Eligibility For Small Business Tax Rate
Access to the small business rate has been effectively removed for small businesses working solely for large private corporations. In B.C. this would mean a doubling of the tax rate from 13% to 26%. This greatly reduces the tax incentive for small businesses to operate in Canada. Loss of small business in Canada is detrimental to the entire economy.
Legislation was introduced in the March 21, 2016 budget and was intended to apply to years beginning on or after the budget date, meaning it will apply to years ending March 20, 2017 or later. These rules affect corporate groups by removing access to the small business limit.

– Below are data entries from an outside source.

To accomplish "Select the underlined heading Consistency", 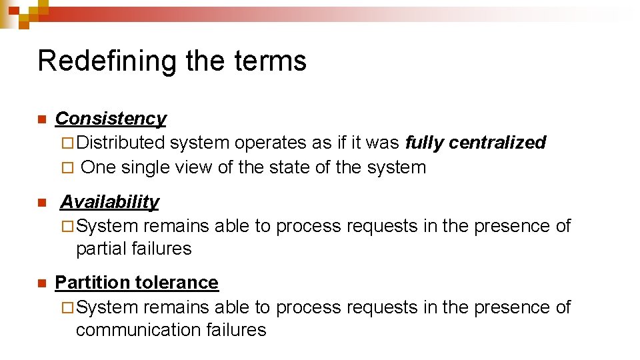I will click(111, 119).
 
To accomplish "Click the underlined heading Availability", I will click(110, 202).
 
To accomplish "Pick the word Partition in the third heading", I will click(93, 283).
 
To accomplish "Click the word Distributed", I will click(121, 143).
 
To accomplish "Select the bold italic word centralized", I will click(497, 143).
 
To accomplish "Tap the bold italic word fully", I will click(425, 143).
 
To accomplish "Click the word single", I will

If you have two private companies and one company gets 10% or more of its taxable income from the other private company and there is a non-arm’s length shareholder, then the income between the two companies is deemed to be “specified corporate income”, (herein referred to as “SCI”). SCI is still considered active business income, but is no longer eligible for the small business deduction (i.e. gets the 26% general corporate rate rather than the 13% small business rate). There is no specified amount of ownership the non-arm’s length shareholder needs to own for these rules to apply as it’s written. The company paying the other company is able to elect to share their small business limit with the other company to then have it taxed at 13%.
- Company A – Owned by Mr. A, say their taxable income is $500,000;
- Company B – Large private corporation in which Mr. A’s cousin (not “related” for tax purposes, but “non-arm’s length”) owns 1 common share out of 100,000,000 common shares;
- Company A gets 15% of its taxable income from Company B;
- Since it’s more than 10% and the other company has a non-arm’s length shareholder, this income is considered SCI;
- This means the $75,000 ($500,000 x 15%) of income Company A receives from Company B is no longer eligible to get the small business rate of 13%, but gets bumped to 26%; and
- Company B can elect to give Company A some of its small business limit up to $75,000, but Company B is very unlikely to do so since Mr. A’s cousin only owns a single share in a large corporation.
The intent of these rules was to catch corporate structures that circumvent the existing association rules to share the small business limit among many otherwise non-associated corporations. Unfortunately, the legislators used wording that was too broad and currently there is no % of ownership the non-arm’s length shareholder needs to own for these rules to kick in and as a result they cast a much bigger net than it appears they were intending.
A simple solution is to have the share ownership for the non-arm’s length party defined as a percentage so it will not affect most small businesses working for large private corporations.
THE CHAMBER RECOMMENDS
That the Federal Government defines a share ownership percentage of 10% or higher for the non-arm’s length party with respect to specified corporate income.